RECORDS FOR PROCESSING: Begin

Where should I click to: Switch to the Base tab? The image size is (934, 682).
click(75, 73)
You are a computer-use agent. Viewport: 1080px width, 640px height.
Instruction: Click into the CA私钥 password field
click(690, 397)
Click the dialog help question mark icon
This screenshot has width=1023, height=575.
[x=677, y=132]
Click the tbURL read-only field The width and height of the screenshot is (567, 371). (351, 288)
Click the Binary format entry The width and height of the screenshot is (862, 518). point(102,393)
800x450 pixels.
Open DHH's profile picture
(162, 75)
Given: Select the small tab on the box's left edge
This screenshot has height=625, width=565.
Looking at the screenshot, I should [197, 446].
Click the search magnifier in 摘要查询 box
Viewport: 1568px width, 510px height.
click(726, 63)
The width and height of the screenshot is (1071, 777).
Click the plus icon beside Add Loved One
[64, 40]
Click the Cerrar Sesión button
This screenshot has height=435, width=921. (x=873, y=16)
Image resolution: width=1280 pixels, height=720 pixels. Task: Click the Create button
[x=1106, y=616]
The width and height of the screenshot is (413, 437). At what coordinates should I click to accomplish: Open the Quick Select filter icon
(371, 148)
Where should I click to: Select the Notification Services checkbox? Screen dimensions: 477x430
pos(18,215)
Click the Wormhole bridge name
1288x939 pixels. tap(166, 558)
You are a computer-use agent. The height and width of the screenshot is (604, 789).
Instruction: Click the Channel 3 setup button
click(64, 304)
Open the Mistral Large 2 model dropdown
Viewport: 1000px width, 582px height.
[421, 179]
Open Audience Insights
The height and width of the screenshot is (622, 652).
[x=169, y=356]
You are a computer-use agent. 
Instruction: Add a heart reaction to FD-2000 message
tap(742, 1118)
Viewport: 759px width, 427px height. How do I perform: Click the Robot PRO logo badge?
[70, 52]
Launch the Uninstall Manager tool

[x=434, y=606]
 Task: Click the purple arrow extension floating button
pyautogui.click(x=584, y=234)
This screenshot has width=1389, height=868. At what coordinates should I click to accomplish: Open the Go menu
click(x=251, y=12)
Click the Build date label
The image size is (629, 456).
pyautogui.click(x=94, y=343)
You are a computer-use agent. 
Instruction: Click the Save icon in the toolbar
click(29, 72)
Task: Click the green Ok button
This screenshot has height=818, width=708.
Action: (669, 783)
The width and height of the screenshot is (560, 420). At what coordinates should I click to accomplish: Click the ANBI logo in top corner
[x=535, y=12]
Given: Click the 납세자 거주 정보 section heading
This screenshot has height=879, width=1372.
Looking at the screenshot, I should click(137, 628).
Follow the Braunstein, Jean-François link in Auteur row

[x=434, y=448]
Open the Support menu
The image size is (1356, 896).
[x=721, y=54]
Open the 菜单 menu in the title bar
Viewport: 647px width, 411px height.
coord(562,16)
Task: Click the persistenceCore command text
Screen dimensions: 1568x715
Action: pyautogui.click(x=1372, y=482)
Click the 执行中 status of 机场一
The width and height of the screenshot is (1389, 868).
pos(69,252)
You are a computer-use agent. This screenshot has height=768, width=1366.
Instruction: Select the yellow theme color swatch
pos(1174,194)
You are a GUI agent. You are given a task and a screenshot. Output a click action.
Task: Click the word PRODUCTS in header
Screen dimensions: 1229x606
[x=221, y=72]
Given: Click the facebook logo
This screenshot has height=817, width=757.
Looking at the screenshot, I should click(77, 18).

RECORDS FOR PROCESSING: End

WORK TO BE COMPLETED
Every line above that includes the string "computer" needs to be copied.

RESPONSE
You are a computer-use agent. Viewport: 1080px width, 640px height.
You are a computer-use agent. The height and width of the screenshot is (604, 789).
You are a computer-use agent. 
You are a computer-use agent. 
You are a computer-use agent. This screenshot has height=768, width=1366.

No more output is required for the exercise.